## Exercise goal
Convert the listing below into a Markdown table with the columns "Row" and "Listing line", one row per line, numbered in order and skipping blank lines.

## Records shown

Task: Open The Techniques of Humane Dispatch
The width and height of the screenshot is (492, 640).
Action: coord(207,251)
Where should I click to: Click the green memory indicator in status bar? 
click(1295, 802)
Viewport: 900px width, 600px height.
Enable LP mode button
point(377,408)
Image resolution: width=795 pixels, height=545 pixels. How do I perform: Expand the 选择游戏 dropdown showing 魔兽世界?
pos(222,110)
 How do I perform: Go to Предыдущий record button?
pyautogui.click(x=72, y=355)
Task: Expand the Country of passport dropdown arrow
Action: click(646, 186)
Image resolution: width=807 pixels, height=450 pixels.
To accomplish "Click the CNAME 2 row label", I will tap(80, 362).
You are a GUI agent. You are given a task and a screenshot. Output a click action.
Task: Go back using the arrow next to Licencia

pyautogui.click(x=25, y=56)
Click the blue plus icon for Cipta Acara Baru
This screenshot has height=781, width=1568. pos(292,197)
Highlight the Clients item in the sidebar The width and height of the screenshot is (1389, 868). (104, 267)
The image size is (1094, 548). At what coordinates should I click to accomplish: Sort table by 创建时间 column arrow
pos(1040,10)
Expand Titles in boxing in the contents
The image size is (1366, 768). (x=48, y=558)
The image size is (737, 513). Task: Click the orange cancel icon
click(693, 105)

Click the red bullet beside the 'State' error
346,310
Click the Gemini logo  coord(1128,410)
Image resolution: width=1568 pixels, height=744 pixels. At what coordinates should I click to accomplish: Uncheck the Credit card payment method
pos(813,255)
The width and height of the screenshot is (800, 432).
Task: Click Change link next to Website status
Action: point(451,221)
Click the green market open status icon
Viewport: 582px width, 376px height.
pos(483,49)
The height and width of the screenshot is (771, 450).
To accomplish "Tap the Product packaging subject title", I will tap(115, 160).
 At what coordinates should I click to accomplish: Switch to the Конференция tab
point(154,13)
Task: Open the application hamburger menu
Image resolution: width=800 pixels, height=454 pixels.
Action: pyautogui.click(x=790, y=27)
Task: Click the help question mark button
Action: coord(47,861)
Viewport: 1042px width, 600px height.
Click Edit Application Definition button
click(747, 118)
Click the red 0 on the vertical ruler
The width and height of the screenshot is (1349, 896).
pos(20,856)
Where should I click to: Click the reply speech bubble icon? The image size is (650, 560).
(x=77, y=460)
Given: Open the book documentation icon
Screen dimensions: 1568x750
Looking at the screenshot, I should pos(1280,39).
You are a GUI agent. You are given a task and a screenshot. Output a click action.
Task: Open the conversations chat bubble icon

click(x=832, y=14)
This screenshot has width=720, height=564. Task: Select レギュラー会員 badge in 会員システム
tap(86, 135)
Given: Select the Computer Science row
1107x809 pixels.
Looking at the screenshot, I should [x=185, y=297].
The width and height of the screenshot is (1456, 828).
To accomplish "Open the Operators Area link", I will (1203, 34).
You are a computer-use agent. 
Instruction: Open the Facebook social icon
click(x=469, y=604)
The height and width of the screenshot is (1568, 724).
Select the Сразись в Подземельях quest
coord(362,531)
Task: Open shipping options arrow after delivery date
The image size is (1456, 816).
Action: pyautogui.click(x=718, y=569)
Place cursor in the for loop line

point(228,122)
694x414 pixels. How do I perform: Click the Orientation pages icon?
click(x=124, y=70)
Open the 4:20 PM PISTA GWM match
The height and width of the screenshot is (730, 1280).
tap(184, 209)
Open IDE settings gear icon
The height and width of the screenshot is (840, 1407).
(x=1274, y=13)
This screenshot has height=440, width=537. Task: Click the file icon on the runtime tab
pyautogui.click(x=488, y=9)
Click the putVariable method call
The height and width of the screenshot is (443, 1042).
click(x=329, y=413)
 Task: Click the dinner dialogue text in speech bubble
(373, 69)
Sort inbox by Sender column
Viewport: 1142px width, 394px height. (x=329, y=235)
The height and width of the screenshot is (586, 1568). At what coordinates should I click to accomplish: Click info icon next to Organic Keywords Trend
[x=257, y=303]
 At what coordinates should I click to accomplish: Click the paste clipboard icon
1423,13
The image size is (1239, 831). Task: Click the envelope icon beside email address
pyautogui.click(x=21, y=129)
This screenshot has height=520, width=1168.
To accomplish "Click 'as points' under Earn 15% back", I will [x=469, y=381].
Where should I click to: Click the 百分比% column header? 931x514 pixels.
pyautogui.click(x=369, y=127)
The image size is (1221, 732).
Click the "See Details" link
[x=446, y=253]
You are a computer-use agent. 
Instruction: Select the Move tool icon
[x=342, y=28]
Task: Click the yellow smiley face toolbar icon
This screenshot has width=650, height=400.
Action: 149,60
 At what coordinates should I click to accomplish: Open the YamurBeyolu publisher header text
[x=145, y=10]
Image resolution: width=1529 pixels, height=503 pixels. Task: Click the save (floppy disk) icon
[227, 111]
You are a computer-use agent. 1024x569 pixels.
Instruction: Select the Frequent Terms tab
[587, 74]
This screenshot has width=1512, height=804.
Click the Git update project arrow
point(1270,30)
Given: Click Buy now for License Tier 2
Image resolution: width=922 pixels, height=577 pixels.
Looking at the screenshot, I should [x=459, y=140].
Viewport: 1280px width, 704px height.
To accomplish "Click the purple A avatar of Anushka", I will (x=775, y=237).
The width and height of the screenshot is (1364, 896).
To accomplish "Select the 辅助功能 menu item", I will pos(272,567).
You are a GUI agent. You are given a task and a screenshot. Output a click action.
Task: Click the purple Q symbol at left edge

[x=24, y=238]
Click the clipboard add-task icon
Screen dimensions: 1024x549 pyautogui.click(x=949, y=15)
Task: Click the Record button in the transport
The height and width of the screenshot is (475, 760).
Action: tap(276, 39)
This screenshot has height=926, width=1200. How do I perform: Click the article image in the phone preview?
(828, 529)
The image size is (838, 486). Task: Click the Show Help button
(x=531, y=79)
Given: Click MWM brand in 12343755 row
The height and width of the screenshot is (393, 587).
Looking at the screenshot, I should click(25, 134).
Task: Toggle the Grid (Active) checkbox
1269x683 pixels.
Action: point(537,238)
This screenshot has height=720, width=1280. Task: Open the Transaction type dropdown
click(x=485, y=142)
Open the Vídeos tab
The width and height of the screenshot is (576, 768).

## Expected answer
| Row | Listing line |
|---|---|
| 1 | Task: Open The Techniques of Humane Dispatch |
| 2 | The width and height of the screenshot is (492, 640). |
| 3 | Action: coord(207,251) |
| 4 | Where should I click to: Click the green memory indicator in status bar?  |
| 5 | click(1295, 802) |
| 6 | Viewport: 900px width, 600px height. |
| 7 | Enable LP mode button |
| 8 | point(377,408) |
| 9 | Image resolution: width=795 pixels, height=545 pixels. How do I perform: Expand the 选择游戏 dropdown showing 魔兽世界? |
| 10 | pos(222,110) |
| 11 |  How do I perform: Go to Предыдущий record button? |
| 12 | pyautogui.click(x=72, y=355) |
| 13 | Task: Expand the Country of passport dropdown arrow |
| 14 | Action: click(646, 186) |
| 15 | Image resolution: width=807 pixels, height=450 pixels. |
| 16 | To accomplish "Click the CNAME 2 row label", I will tap(80, 362). |
| 17 | You are a GUI agent. You are given a task and a screenshot. Output a click action. |
| 18 | Task: Go back using the arrow next to Licencia |
| 19 | pyautogui.click(x=25, y=56) |
| 20 | Click the blue plus icon for Cipta Acara Baru |
| 21 | This screenshot has height=781, width=1568. pos(292,197) |
| 22 | Highlight the Clients item in the sidebar The width and height of the screenshot is (1389, 868). (104, 267) |
| 23 | The image size is (1094, 548). At what coordinates should I click to accomplish: Sort table by 创建时间 column arrow |
| 24 | pos(1040,10) |
| 25 | Expand Titles in boxing in the contents |
| 26 | The image size is (1366, 768). (x=48, y=558) |
| 27 | The image size is (737, 513). Task: Click the orange cancel icon |
| 28 | click(693, 105) |
| 29 | Click the red bullet beside the 'State' error |
| 30 | 346,310 |
| 31 | Click the Gemini logo  coord(1128,410) |
| 32 | Image resolution: width=1568 pixels, height=744 pixels. At what coordinates should I click to accomplish: Uncheck the Credit card payment method |
| 33 | pos(813,255) |
| 34 | The width and height of the screenshot is (800, 432). |
| 35 | Task: Click Change link next to Website status |
| 36 | Action: point(451,221) |
| 37 | Click the green market open status icon |
| 38 | Viewport: 582px width, 376px height. |
| 39 | pos(483,49) |
| 40 | The height and width of the screenshot is (771, 450). |
| 41 | To accomplish "Tap the Product packaging subject title", I will tap(115, 160). |
| 42 |  At what coordinates should I click to accomplish: Switch to the Конференция tab |
| 43 | point(154,13) |
| 44 | Task: Open the application hamburger menu |
| 45 | Image resolution: width=800 pixels, height=454 pixels. |
| 46 | Action: pyautogui.click(x=790, y=27) |
| 47 | Task: Click the help question mark button |
| 48 | Action: coord(47,861) |
| 49 | Viewport: 1042px width, 600px height. |
| 50 | Click Edit Application Definition button |
| 51 | click(747, 118) |
| 52 | Click the red 0 on the vertical ruler |
| 53 | The width and height of the screenshot is (1349, 896). |
| 54 | pos(20,856) |
| 55 | Where should I click to: Click the reply speech bubble icon? The image size is (650, 560). |
| 56 | (x=77, y=460) |
| 57 | Given: Open the book documentation icon |
| 58 | Screen dimensions: 1568x750 |
| 59 | Looking at the screenshot, I should pos(1280,39). |
| 60 | You are a GUI agent. You are given a task and a screenshot. Output a click action. |
| 61 | Task: Open the conversations chat bubble icon |
| 62 | click(x=832, y=14) |
| 63 | This screenshot has width=720, height=564. Task: Select レギュラー会員 badge in 会員システム |
| 64 | tap(86, 135) |
| 65 | Given: Select the Computer Science row |
| 66 | 1107x809 pixels. |
| 67 | Looking at the screenshot, I should [x=185, y=297]. |
| 68 | The width and height of the screenshot is (1456, 828). |
| 69 | To accomplish "Open the Operators Area link", I will (1203, 34). |
| 70 | You are a computer-use agent.  |
| 71 | Instruction: Open the Facebook social icon |
| 72 | click(x=469, y=604) |
| 73 | The height and width of the screenshot is (1568, 724). |
| 74 | Select the Сразись в Подземельях quest |
| 75 | coord(362,531) |
| 76 | Task: Open shipping options arrow after delivery date |
| 77 | The image size is (1456, 816). |
| 78 | Action: pyautogui.click(x=718, y=569) |
| 79 | Place cursor in the for loop line |
| 80 | point(228,122) |
| 81 | 694x414 pixels. How do I perform: Click the Orientation pages icon? |
| 82 | click(x=124, y=70) |
| 83 | Open the 4:20 PM PISTA GWM match |
| 84 | The height and width of the screenshot is (730, 1280). |
| 85 | tap(184, 209) |
| 86 | Open IDE settings gear icon |
| 87 | The height and width of the screenshot is (840, 1407). |
| 88 | (x=1274, y=13) |
| 89 | This screenshot has height=440, width=537. Task: Click the file icon on the runtime tab |
| 90 | pyautogui.click(x=488, y=9) |
| 91 | Click the putVariable method call |
| 92 | The height and width of the screenshot is (443, 1042). |
| 93 | click(x=329, y=413) |
| 94 |  Task: Click the dinner dialogue text in speech bubble |
| 95 | (373, 69) |
| 96 | Sort inbox by Sender column |
| 97 | Viewport: 1142px width, 394px height. (x=329, y=235) |
| 98 | The height and width of the screenshot is (586, 1568). At what coordinates should I click to accomplish: Click info icon next to Organic Keywords Trend |
| 99 | [x=257, y=303] |
| 100 |  At what coordinates should I click to accomplish: Click the paste clipboard icon |
| 101 | 1423,13 |
| 102 | The image size is (1239, 831). Task: Click the envelope icon beside email address |
| 103 | pyautogui.click(x=21, y=129) |
| 104 | This screenshot has height=520, width=1168. |
| 105 | To accomplish "Click 'as points' under Earn 15% back", I will [x=469, y=381]. |
| 106 | Where should I click to: Click the 百分比% column header? 931x514 pixels. |
| 107 | pyautogui.click(x=369, y=127) |
| 108 | The image size is (1221, 732). |
| 109 | Click the "See Details" link |
| 110 | [x=446, y=253] |
| 111 | You are a computer-use agent.  |
| 112 | Instruction: Select the Move tool icon |
| 113 | [x=342, y=28] |
| 114 | Task: Click the yellow smiley face toolbar icon |
| 115 | This screenshot has width=650, height=400. |
| 116 | Action: 149,60 |
| 117 |  At what coordinates should I click to accomplish: Open the YamurBeyolu publisher header text |
| 118 | [x=145, y=10] |
| 119 | Image resolution: width=1529 pixels, height=503 pixels. Task: Click the save (floppy disk) icon |
| 120 | [227, 111] |
| 121 | You are a computer-use agent. 1024x569 pixels. |
| 122 | Instruction: Select the Frequent Terms tab |
| 123 | [587, 74] |
| 124 | This screenshot has width=1512, height=804. |
| 125 | Click the Git update project arrow |
| 126 | point(1270,30) |
| 127 | Given: Click Buy now for License Tier 2 |
| 128 | Image resolution: width=922 pixels, height=577 pixels. |
| 129 | Looking at the screenshot, I should [x=459, y=140]. |
| 130 | Viewport: 1280px width, 704px height. |
| 131 | To accomplish "Click the purple A avatar of Anushka", I will (x=775, y=237). |
| 132 | The width and height of the screenshot is (1364, 896). |
| 133 | To accomplish "Select the 辅助功能 menu item", I will pos(272,567). |
| 134 | You are a GUI agent. You are given a task and a screenshot. Output a click action. |
| 135 | Task: Click the purple Q symbol at left edge |
| 136 | [x=24, y=238] |
| 137 | Click the clipboard add-task icon |
| 138 | Screen dimensions: 1024x549 pyautogui.click(x=949, y=15) |
| 139 | Task: Click the Record button in the transport |
| 140 | The height and width of the screenshot is (475, 760). |
| 141 | Action: tap(276, 39) |
| 142 | This screenshot has height=926, width=1200. How do I perform: Click the article image in the phone preview? |
| 143 | (828, 529) |
| 144 | The image size is (838, 486). Task: Click the Show Help button |
| 145 | (x=531, y=79) |
| 146 | Given: Click MWM brand in 12343755 row |
| 147 | The height and width of the screenshot is (393, 587). |
| 148 | Looking at the screenshot, I should click(25, 134). |
| 149 | Task: Toggle the Grid (Active) checkbox |
| 150 | 1269x683 pixels. |
| 151 | Action: point(537,238) |
| 152 | This screenshot has height=720, width=1280. Task: Open the Transaction type dropdown |
| 153 | click(x=485, y=142) |
| 154 | Open the Vídeos tab |
| 155 | The width and height of the screenshot is (576, 768). |